Israel Passes Record $271 Billion Budget, Boosting Settlements and Defence

Israeli lawmakers voted in the early hours of Monday to pass a record $271 billion national budget, approving the sweeping spending plan from a fortified bunker following a 13-hour marathon session in the Knesset. The budget enshrines the government’s wartime and ideological priorities, channelling unprecedented resources into defence, West Bank settlements, and ultra-Orthodox religious institutions.

The single largest allocation — $45.8 billion — goes to defence, reflecting the sustained cost of Israel’s war with Gaza, which began in October 2023. But it is the budget’s civilian provisions that have drawn the sharpest scrutiny, both domestically and internationally.

The Ministry of Settlement and National Missions received 400 million shekels, equivalent to approximately $129.5 million, while a further 50 million shekels — around $16 million — was earmarked specifically for civilian security equipment, including drones and cameras, for settlers in the occupied West Bank. The allocations come as Israeli settlement expansion has reached its highest level since 2017. The number of settlements and outposts across the West Bank and East Jerusalem climbed from 141 in 2022 to 210 in 2025, with roughly 700,000 settlers now living in territory widely regarded as illegal under international law — a population representing nearly 10 percent of Israel’s Jewish citizens.

An Israeli soldier confronts Palestinians during olive harvest near the West Bank settlement of Elazar.
An Israeli soldier confronts Palestinians during olive harvest near the West Bank settlement of Elazar.

United Nations data documents nearly 3,000 settler attacks on Palestinians over the past two years, a figure that has intensified calls from Western governments and international bodies for Israel to curtail settlement activity. The two-state solution — backed by the UN, the International Court of Justice, the United Kingdom, France, and Australia — remains the internationally preferred framework for resolving the conflict. Prime Minister Benjamin Netanyahu, however, used the budget’s passage to restate his categorical opposition to Palestinian statehood, declaring: "There will be no Palestinian state to the west of the Jordan River."
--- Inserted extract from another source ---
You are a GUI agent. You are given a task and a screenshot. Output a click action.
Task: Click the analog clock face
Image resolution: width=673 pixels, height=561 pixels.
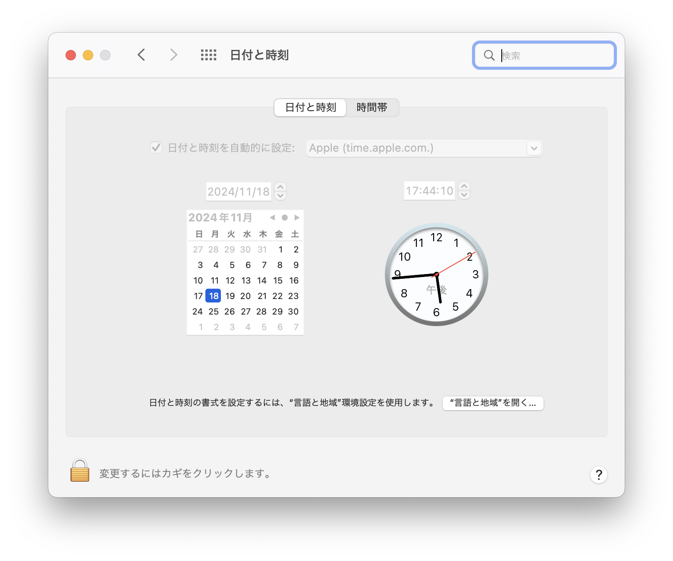tap(436, 274)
Finance Minister Bezalel Smotrich, himself a settler and a figure who was granted sweeping administrative powers over the occupied West Bank in 2023, shepherded the budget through parliament. His dual role as fiscal architect and settlement advocate has made him a central and controversial figure in shaping Israel’s territorial policies.

Finance Minister Bezalel Smotrich displays a settlement expansion map at a news conference near a settlement.
Finance Minister Bezalel Smotrich displays a settlement expansion map at a news conference near a settlement.

The budget’s passage was further complicated by a last-minute amendment to the so-called Arrangements Law, which redirected approximately $255 million to Haredi yeshivas. The amendment was inserted despite a June 2024 Supreme Court ruling that mandated military conscription for ultra-Orthodox men, ending a blanket exemption that had stood for decades. Attorney General Gali Baharav-Miara had previously frozen yeshiva funding in direct response to that ruling.

The Haredi funding provision was critical to maintaining the coalition’s parliamentary majority. The Shas party, which holds 11 seats in the 120-seat Knesset, and United Torah Judaism, with 7 seats, together provide 18 votes that Netanyahu’s government cannot afford to lose. In a striking turn, opposition lawmakers also voted in favour of the late-night amendment, a move that drew immediate condemnation from within their own ranks.

Yair Lapid, leader of the centrist Yesh Atid party, filed an urgent appeal with the attorney general calling for the transfer of funds to yeshivas to be halted, arguing the amendment circumvents a binding judicial ruling. The appeal sets up a fresh confrontation between the government and Israel’s legal establishment — a conflict that has defined much of Netanyahu’s tenure.

The budget’s passage marks a consolidation of the governing coalition’s agenda: expanded settlement infrastructure, record military spending, and financial concessions to religious constituencies that underpin its parliamentary survival. Critics warn the spending priorities will deepen Israel’s international isolation at a moment when its relationships with key allies are already under strain over the conduct of the Gaza war and the accelerating pace of West Bank settlement construction.